Infectivity and methylation of retroviral genomes is correlated with expression in the animal.
Academic Article
Overview
abstract
We studied mechanisms controlling gene expression during animal development using retroviruses as model genes. For this, substrains of mice have been previously derived carrying the Moloney leukemia virus (M-MuLV) in their germ line. Virus activation occurs in some of these substrains at different stages of development, resulting in two classes of viral genomes. The genetically transmitted (endogenous) copy is present in every cell, whereas somatically acquired ("exogenous") copies are carried only in cells that were superinfected. We compared these two classes of M-MuLV genomes using two parameters.

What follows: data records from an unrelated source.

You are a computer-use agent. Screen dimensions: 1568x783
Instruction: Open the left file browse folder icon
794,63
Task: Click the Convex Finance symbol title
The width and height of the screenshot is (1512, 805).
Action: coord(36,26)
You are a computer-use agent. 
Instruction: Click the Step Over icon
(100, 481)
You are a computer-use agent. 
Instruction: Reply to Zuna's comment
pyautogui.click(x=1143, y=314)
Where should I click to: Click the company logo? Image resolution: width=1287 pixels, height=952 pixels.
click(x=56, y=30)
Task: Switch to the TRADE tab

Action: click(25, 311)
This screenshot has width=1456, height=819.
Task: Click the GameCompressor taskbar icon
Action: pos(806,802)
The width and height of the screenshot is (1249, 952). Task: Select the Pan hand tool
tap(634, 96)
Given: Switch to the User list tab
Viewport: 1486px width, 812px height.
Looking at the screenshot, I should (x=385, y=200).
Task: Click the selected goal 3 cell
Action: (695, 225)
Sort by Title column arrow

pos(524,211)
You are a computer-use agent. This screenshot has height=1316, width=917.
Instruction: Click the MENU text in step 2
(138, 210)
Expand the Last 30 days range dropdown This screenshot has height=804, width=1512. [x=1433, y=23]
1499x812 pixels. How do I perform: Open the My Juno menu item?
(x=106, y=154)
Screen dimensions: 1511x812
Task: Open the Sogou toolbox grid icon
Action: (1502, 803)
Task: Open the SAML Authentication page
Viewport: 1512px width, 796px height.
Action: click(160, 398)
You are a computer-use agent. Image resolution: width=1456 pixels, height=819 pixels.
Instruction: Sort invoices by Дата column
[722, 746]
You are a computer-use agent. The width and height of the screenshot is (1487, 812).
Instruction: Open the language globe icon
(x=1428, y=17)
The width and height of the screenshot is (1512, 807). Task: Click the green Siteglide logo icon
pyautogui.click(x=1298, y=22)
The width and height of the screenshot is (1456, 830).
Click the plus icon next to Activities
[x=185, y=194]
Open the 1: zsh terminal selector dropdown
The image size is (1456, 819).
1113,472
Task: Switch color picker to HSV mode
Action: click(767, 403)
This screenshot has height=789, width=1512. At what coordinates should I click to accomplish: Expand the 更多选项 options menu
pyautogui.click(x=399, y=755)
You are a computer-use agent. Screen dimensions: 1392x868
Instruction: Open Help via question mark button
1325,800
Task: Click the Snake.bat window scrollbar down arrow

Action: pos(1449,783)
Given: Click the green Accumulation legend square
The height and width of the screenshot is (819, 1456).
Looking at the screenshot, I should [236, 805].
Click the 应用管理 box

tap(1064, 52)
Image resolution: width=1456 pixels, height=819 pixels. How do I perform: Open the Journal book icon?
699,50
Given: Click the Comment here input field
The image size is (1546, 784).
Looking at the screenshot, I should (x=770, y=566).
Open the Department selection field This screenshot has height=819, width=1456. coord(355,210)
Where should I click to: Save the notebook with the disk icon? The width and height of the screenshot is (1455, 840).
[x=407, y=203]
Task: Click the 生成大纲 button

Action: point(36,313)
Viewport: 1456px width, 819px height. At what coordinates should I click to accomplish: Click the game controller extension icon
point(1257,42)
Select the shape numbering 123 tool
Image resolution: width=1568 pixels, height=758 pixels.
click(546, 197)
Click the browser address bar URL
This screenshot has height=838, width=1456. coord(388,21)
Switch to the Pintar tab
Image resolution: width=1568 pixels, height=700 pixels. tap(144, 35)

DNA sequences of the endogenous M-MuLV genome in all mouse substrains were highly methylated in GCGC, the recognition sequence of the restriction enzyme Hha I, and were not infectious (specific infectivity less than 10(-7) pfu per proviral genome) in a DNA transfection assay. In contrast, the "exogenous" copies were hypomethylated and infectious. These parameters are strongly correlated to genome activity in the animal: only tissues carrying exogenous copies express virus-specific RNA. With the assumption that gene expression of transfected DNA is controlled by mechanisms that are relevant for gene expression in the animal, our results suggest that DNA methylation plays a causative role in gene regulation during development and differentiation.